Authentic love means authentic forgiveness, and forgiveness means forgetting the past hurts and start anew. But that's not what I see in one situation around me. Just because the girl hurt him once in the past, he would unearth past mistakes anytime he wanted to and get mad and feed in as much as spoonful of hurting, harsh, demeaning words to the girl until he gets satisfied and clear his ego. Make the girl appear as always the bad one. Which he actually thought that being hurt once before, now give him the license to hurt his partner at any given moment.
A part of authenticity in love and forgiveness is accepting the person, regardless of the mistakes he/she made in the past. It does not make any self-gratification because the "I" has always been faithful and good while the "you" was once unfaithful and bad.
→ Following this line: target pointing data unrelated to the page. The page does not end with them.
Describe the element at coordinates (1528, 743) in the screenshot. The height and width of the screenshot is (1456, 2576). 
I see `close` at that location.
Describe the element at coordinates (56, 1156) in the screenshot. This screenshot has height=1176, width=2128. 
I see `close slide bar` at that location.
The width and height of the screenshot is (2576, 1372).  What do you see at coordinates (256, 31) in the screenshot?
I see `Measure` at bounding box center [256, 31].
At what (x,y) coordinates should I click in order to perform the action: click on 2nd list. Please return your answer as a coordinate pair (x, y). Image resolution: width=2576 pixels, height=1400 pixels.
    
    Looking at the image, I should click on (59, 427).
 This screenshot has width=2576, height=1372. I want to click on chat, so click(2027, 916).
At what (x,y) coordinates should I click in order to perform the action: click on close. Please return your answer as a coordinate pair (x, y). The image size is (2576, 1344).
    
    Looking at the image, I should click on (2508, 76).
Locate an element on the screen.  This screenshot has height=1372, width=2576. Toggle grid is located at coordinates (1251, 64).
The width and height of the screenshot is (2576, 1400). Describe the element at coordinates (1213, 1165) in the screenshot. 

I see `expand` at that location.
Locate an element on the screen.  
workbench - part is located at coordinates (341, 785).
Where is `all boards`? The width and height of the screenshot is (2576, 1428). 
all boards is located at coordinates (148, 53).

In other words, if there is truthfulness in one's love, there too must be truthfulness in one's words. Unless when these two people realize that they can no longer find way to mend their broken relationship and call it "quit". But then the case is, the guy wouldn't let go of the girl. He wants to hold on to the relationship and yet he's not making it an even stronger one.
How can there still be love existing in a relationship when one would keep on reminding his partner of the past? How can there be moving on and starting of a new one if one hasn't let go of the past hurts? "The thing here must probably be, until when can there still be respect for each other even when the " I " no longer have the "You". When you just have to keep your silence and then go. It's not easy though, but true love knows what's letting go."